SELECTED TEXT Start Marker
In our interview, Dr. Adam Wright, M.Ed, Ph.D, Co-founder and Director of Performance at Elevate Performance Group, LLC ( www.LV8performance.com), answered the question: How do we maintain our sanity in a youth sport culture that has gone insane?
Given that the days of unsupervised pickup games are largely a relic of the past, it is not surprising that an estimated 45 million children and adolescents participate in organized sports in the United States. While there are abundant options from which to choose at the recreation level, many parents will eventually decide to allow their children to take part in more competitive, travel-oriented sports culture.
I have been part of the youth sports culture for years now, as a parent, coach, professor, and performance consultant. Over the years, I have witnessed the many benefits associated with organized athletics beyond the rewards inherent in the participation in vigorous exercise, many participants—at all stages and performance levels—seem to enjoy the intensity, travel, camaraderie, and challenge that competitive travel-sports provides. At the same time, I am also
concerned that all of the lifelong benefits of sports participation will be lost because the growing $15.3 billion youth sports market is pushing children out of sports far too soon.
SELECTED TEXT End Marker
STUDY MATERIAL Start Marker
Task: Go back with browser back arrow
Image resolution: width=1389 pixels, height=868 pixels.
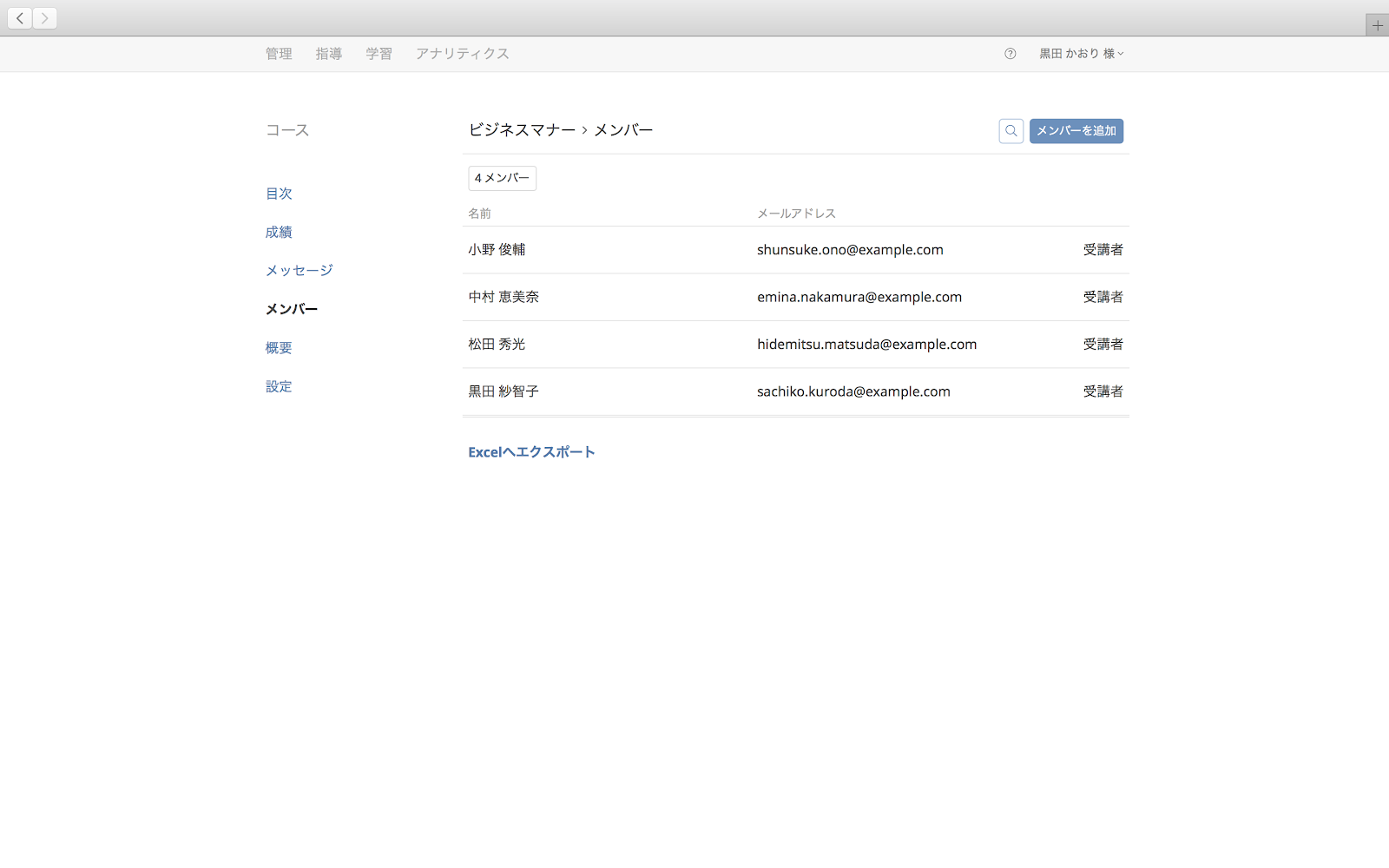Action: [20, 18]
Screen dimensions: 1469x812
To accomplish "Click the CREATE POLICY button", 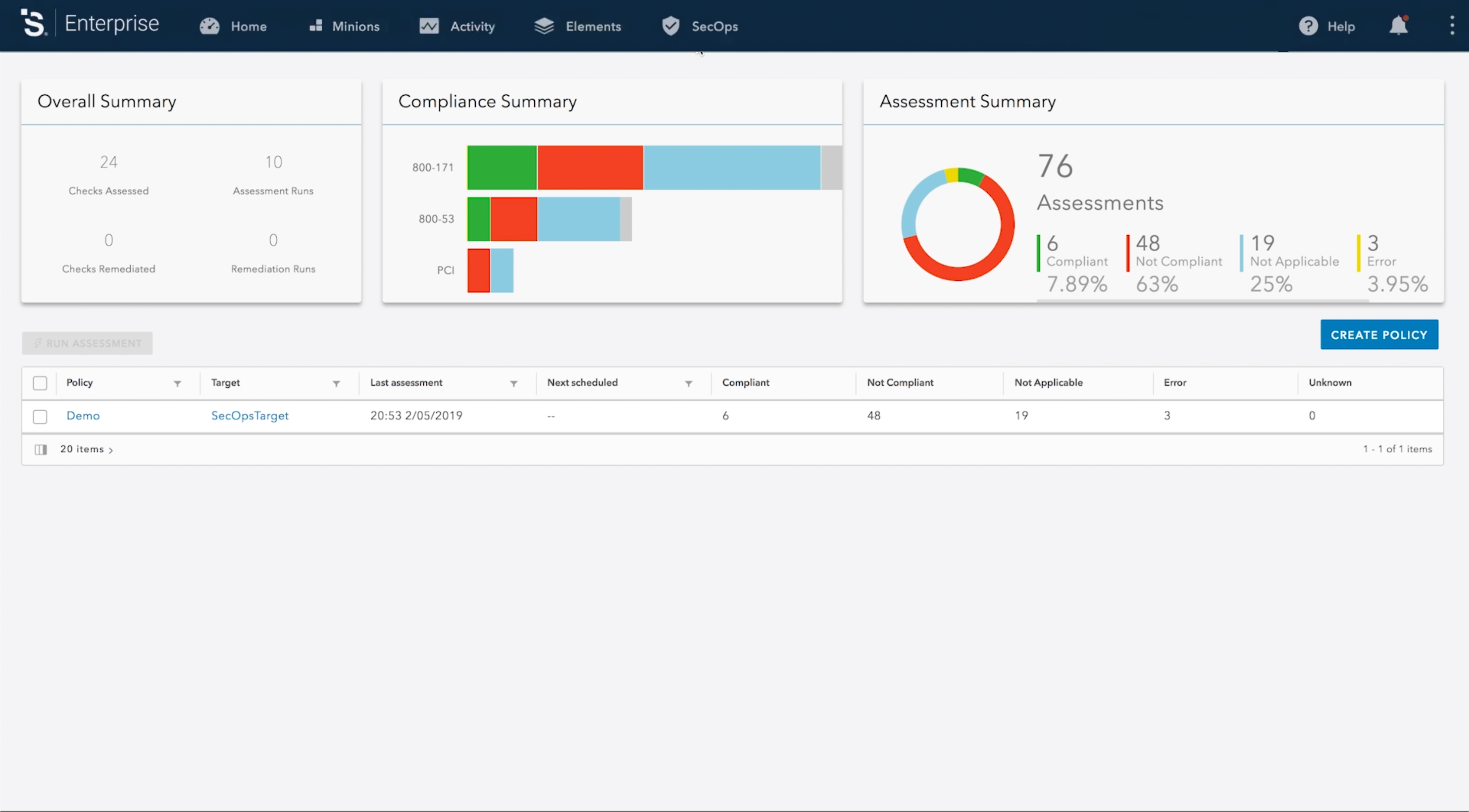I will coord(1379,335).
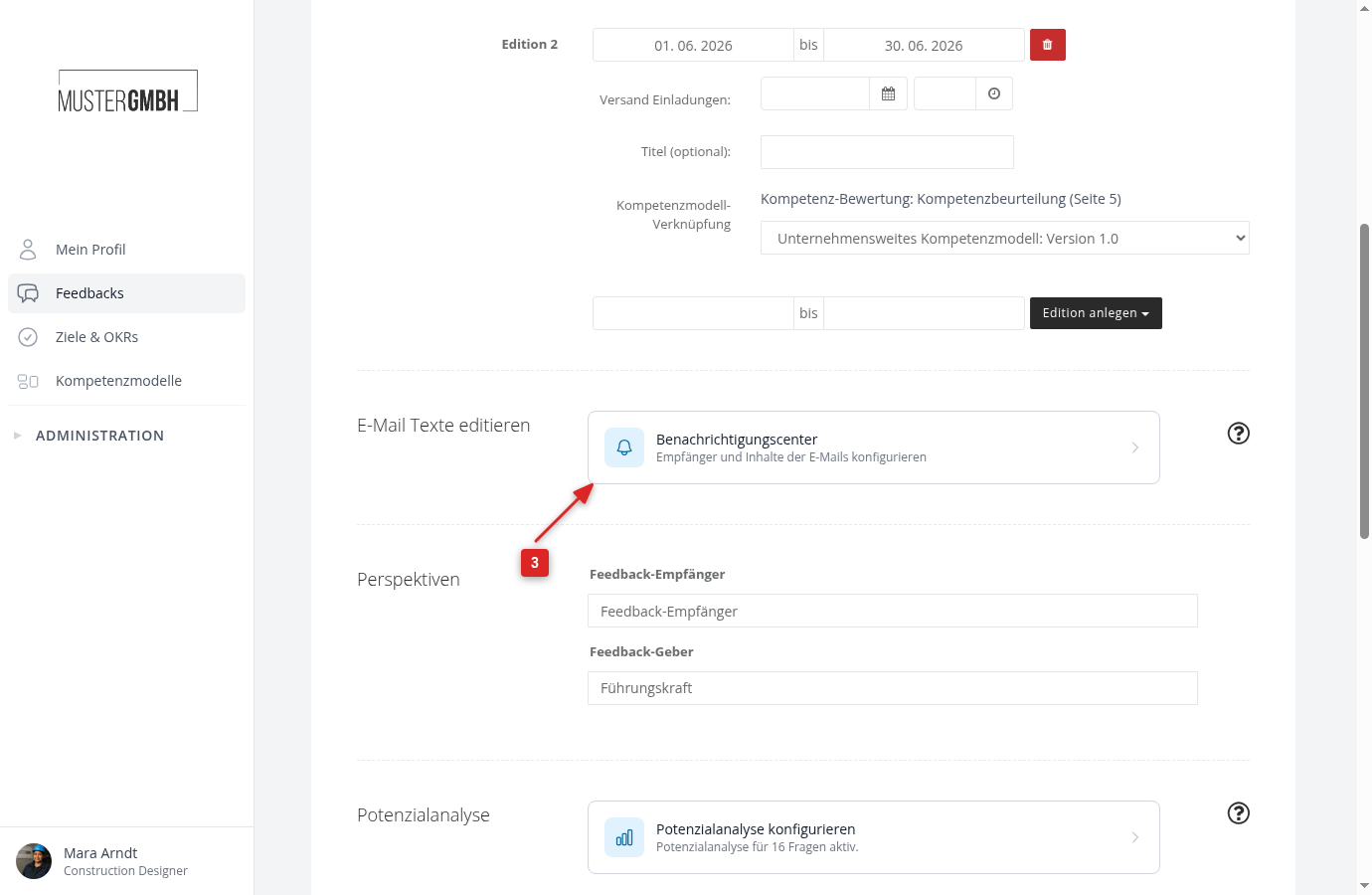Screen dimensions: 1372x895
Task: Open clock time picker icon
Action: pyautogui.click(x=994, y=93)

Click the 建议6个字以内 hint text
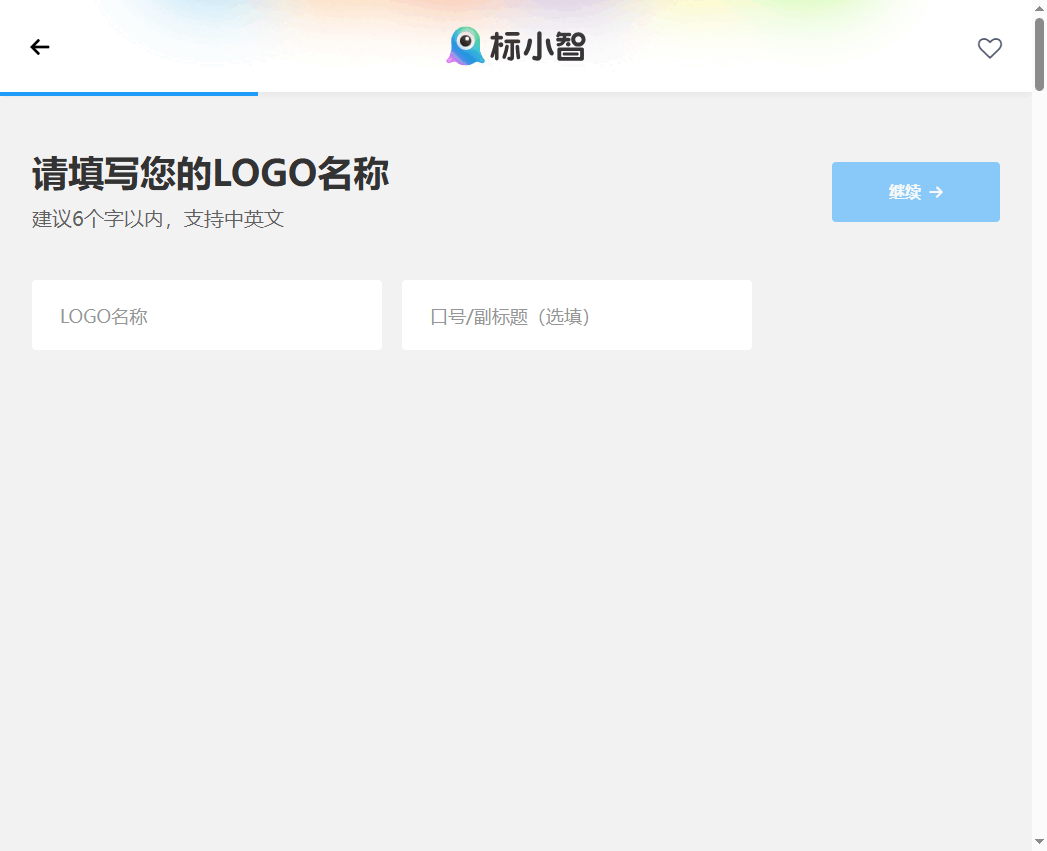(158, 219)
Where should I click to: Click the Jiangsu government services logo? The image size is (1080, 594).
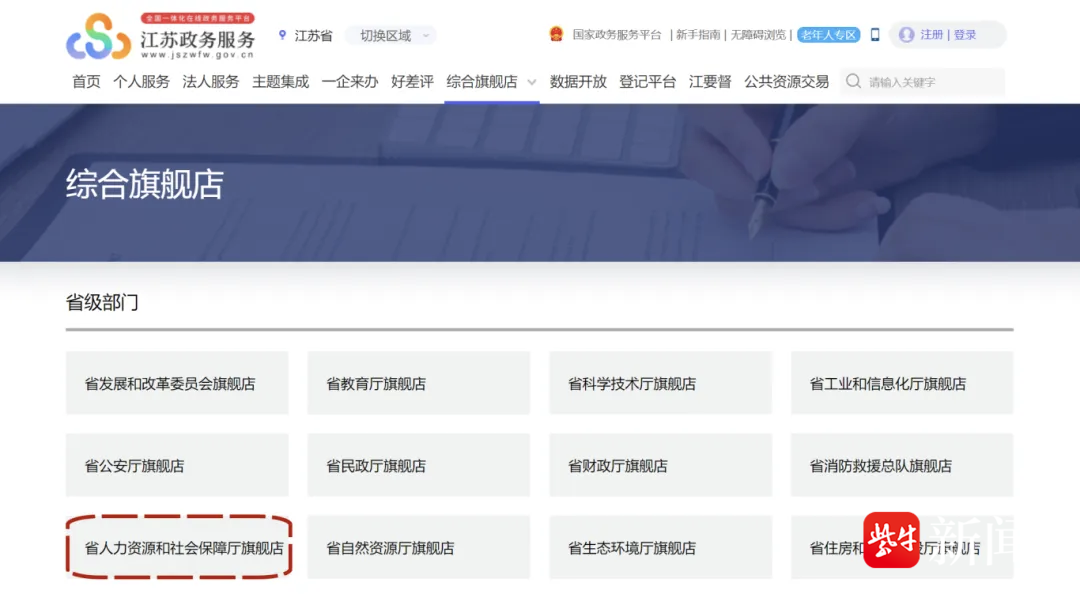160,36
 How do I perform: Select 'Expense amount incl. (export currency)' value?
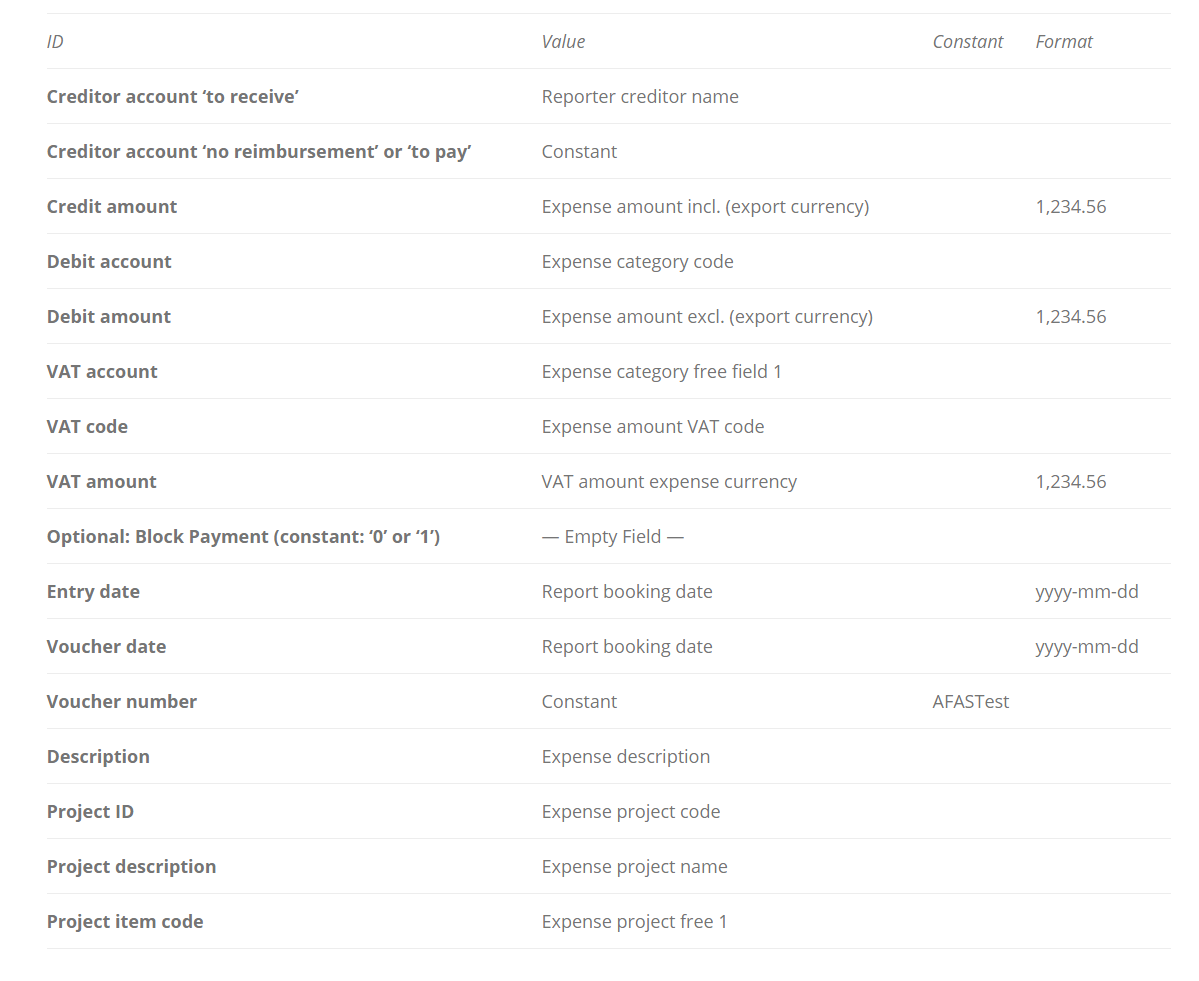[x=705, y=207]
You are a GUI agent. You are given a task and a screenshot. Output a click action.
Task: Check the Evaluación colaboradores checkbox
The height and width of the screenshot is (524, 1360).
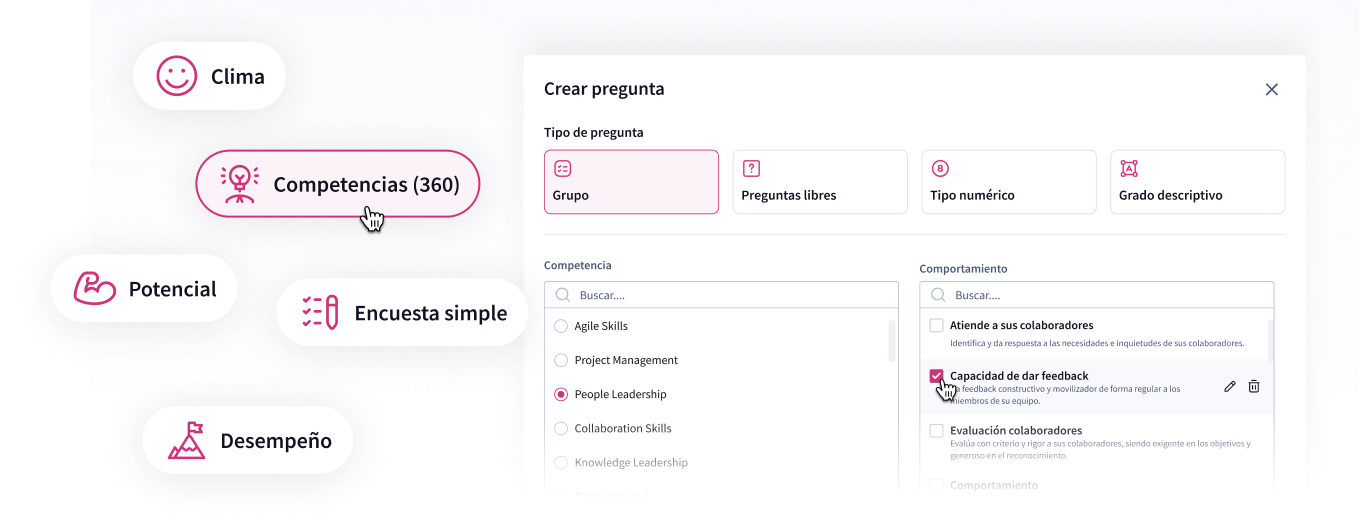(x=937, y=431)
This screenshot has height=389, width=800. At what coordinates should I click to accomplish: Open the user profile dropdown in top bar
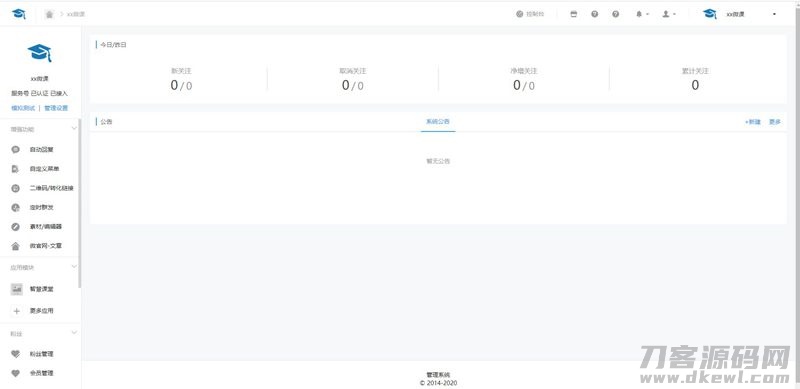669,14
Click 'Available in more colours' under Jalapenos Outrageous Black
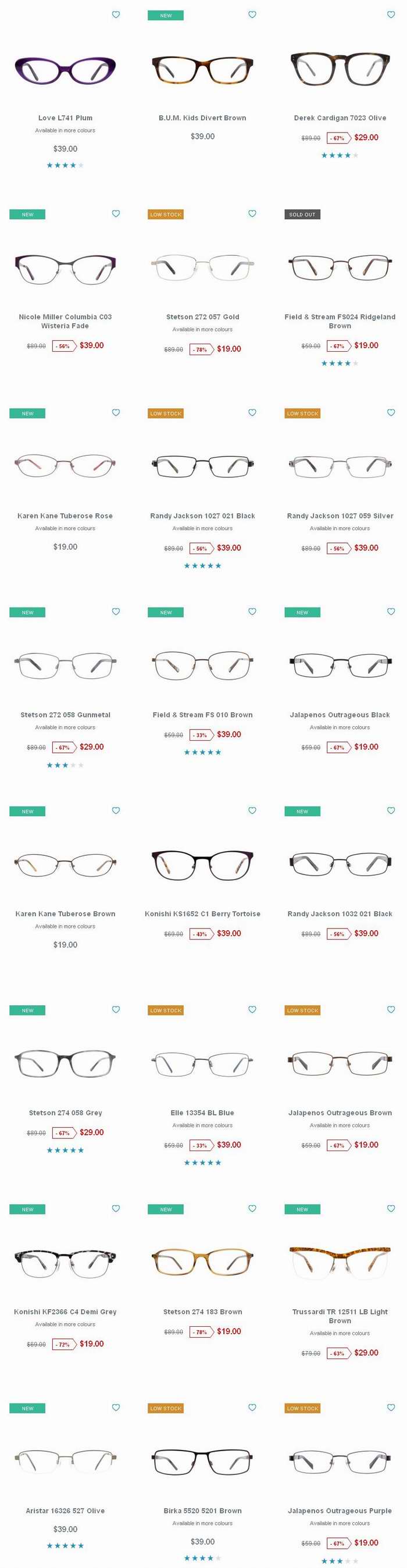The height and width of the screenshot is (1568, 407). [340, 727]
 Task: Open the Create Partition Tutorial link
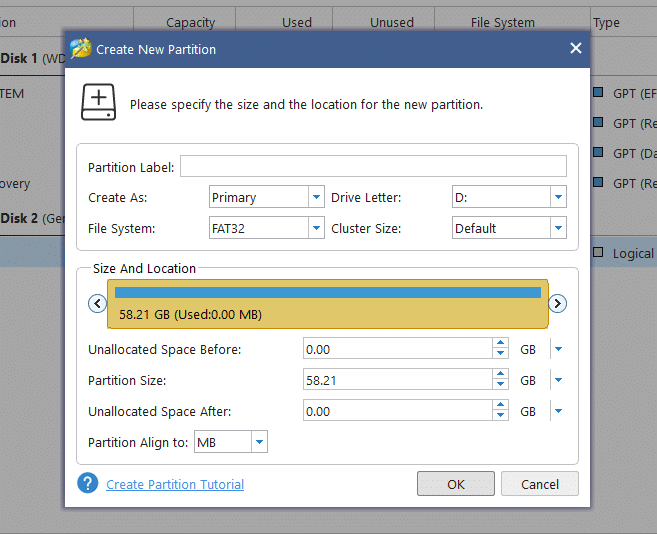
STUDY MATERIAL End Marker
### APPLY WHAT YOU READ
1. Rewrite the interview from "I have been" down to "far too soon.", putting "athletic trainer" in place of "performance consultant".
2. List the roles in which the speaker in the interview says they have been part of the youth sports culture.

### RESULTS BY TASK
1.
I have been part of the youth sports culture for years now, as a parent, coach, professor, and athletic trainer. Over the years, I have witnessed the many benefits associated with organized athletics beyond the rewards inherent in the participation in vigorous exercise, many participants—at all stages and performance levels—seem to enjoy the intensity, travel, camaraderie, and challenge that competitive travel-sports provides. At the same time, I am also
concerned that all of the lifelong benefits of sports participation will be lost because the growing $15.3 billion youth sports market is pushing children out of sports far too soon.

2. Parent, coach, professor, and performance consultant.